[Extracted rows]
+ + +
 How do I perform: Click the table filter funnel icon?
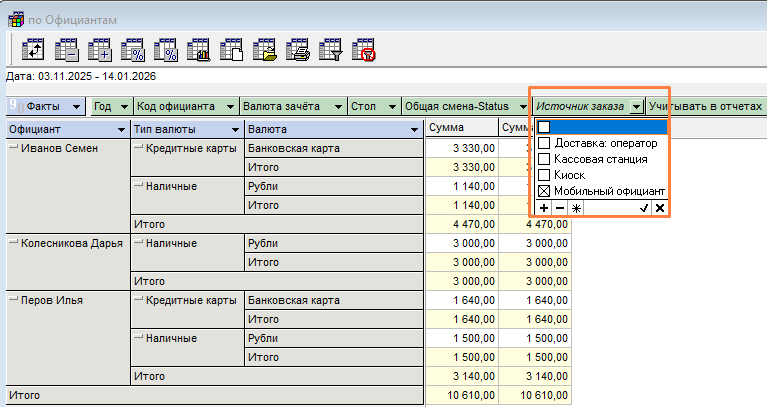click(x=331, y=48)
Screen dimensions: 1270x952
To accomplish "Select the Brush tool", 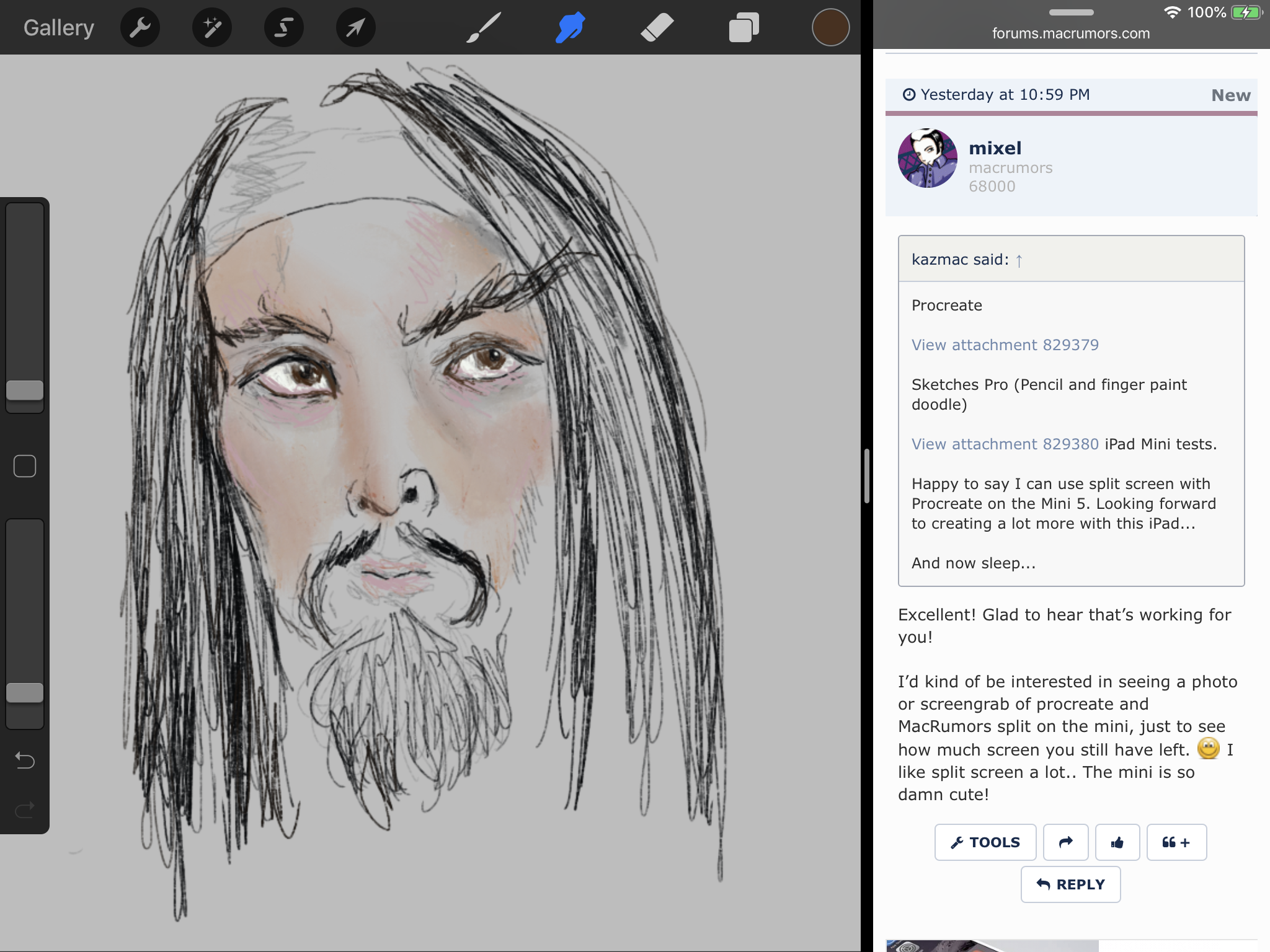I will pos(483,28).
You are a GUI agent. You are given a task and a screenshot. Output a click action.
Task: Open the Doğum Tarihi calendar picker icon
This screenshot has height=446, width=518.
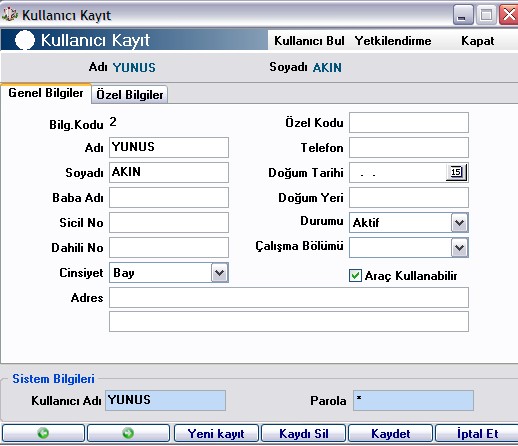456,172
+ + +
WHAT THE TASK REQUIRES »
Reproduce everything from the row containing "You are a GUI" down to the last of the rows. Leave the pictures out of your answer.

REPLY »
You are a GUI agent. You are given a task and a screenshot. Output a click action.
Task: Open the Doğum Tarihi calendar picker icon
This screenshot has height=446, width=518.
456,172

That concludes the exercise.